3. What are you trying to discover?
I enjoy discovering the unexpected. Just today I learned that former U.S. Secretary of State Madeline Albright wore pins and broaches when she met with foreign dignitaries to convey clever, hidden meanings. She wore jeweled wasps when she wanted the other person to feel a sting, a tiny missile when she met with a Russian foreign minister, a snake pin whenever she worked with Iraqi officials — all sorts of things. I had no idea, and I find this sort of planning and subtlety to be fascinating. I even think it makes me respect her more.
4. What global policy, credo, practice, or law would you like to decree?
Most days I have trouble figuring out what is best for me and my family, so I’m glad to not have to shoulder the responsibility of governing large groups of people. I probably wouldn’t make laws if I did have that kind of power. I’d work mostly on removing them.

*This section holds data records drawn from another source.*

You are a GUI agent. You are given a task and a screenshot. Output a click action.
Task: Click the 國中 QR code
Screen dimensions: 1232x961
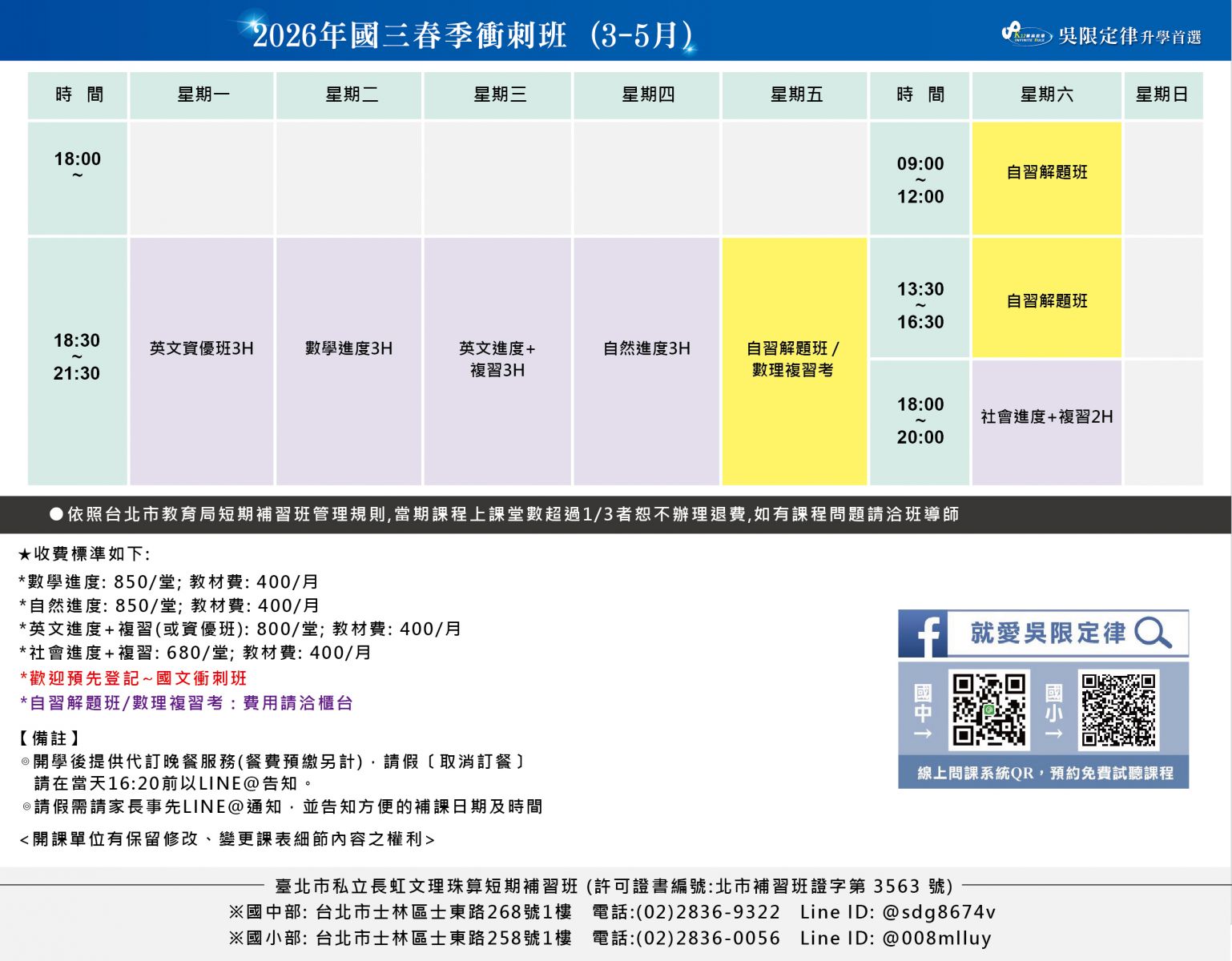(x=988, y=710)
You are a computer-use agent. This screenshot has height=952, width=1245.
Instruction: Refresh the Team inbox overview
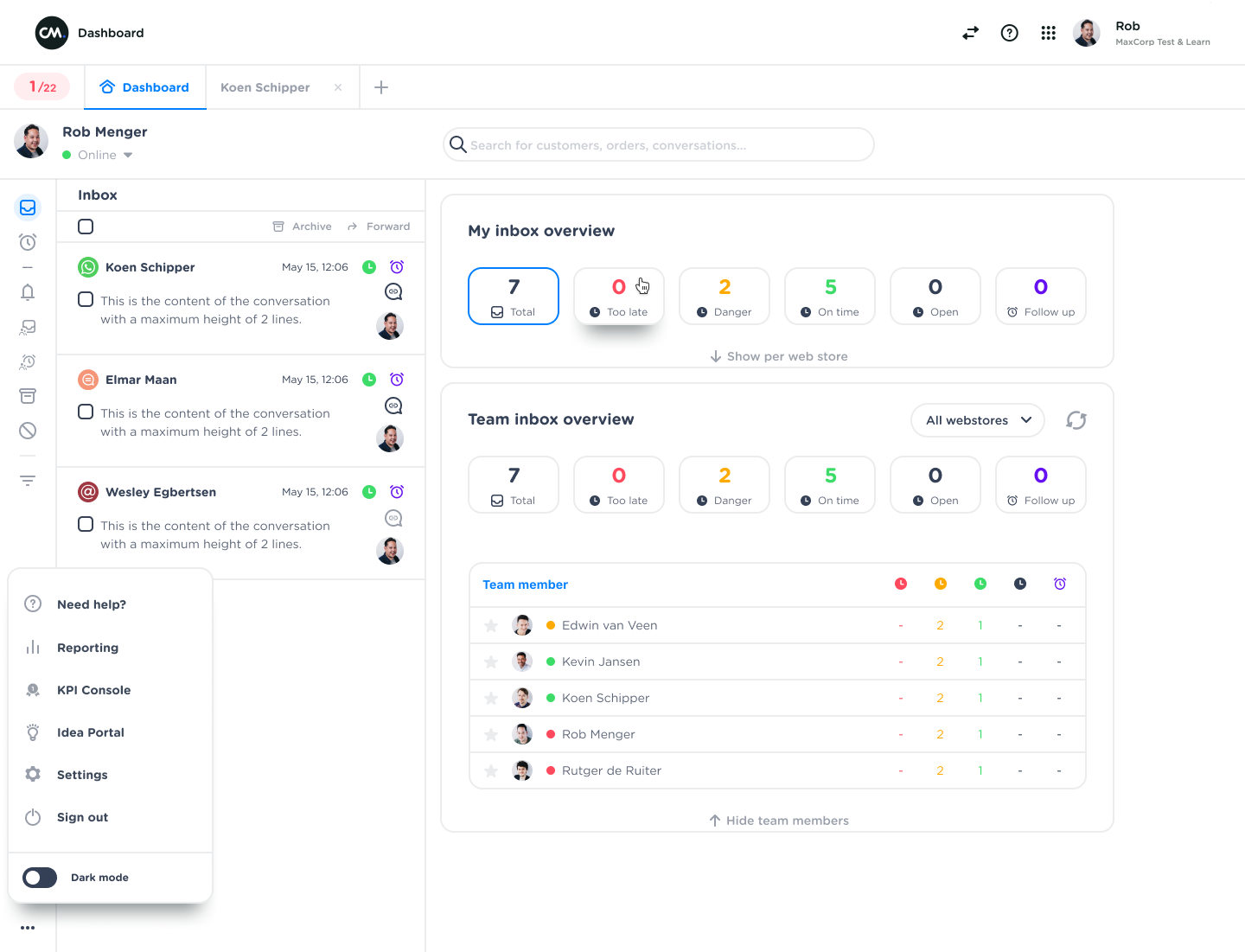point(1076,420)
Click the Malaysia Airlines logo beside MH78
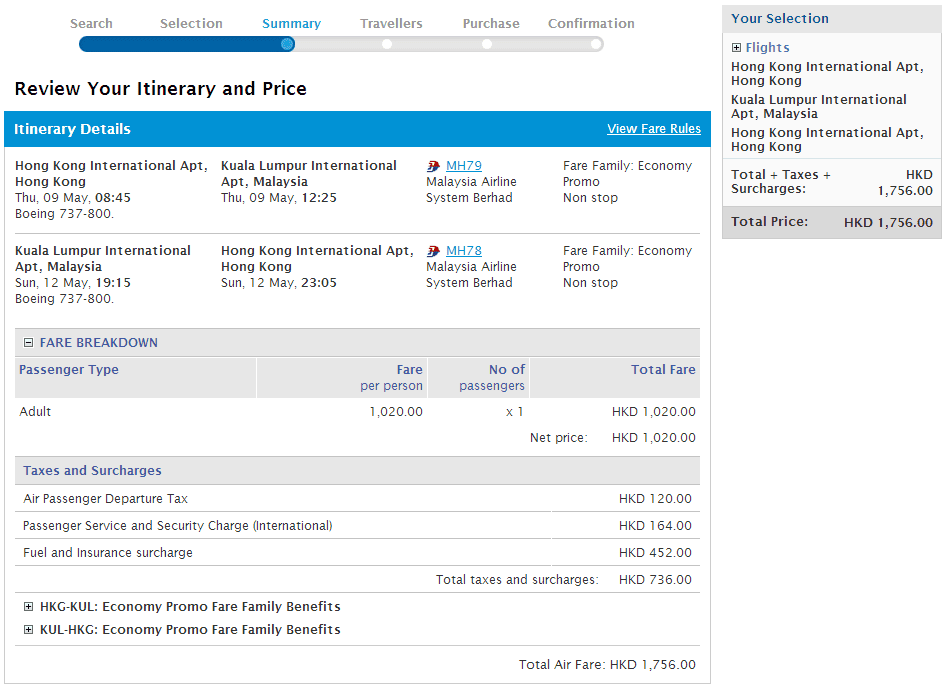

I’d start by getting rid of laws and/or traditions that violate the inalienable rights of life, liberty, and the pursuit of happiness — such as nations that continue to turn a blind eye to slavery.
5. What question in your life has had the biggest impact?
“What would I do if I were not afraid?” It’s a quote by a woman named Martha Mangelsdorf and my personal answer was life-altering. I changed careers, became a writer, authored a book, adopted a child, and pursued even more of my dreams after I answered this question.
6. What book(s) are you always telling people to read?
Einstein’s Dreams, The Elegance of the Hedgehog, Getting Things Done, Heaney’s translation of Beowulf, anything by T.S. Elliot, Dashiell Hammett, and Haruki Murakami, and now my book.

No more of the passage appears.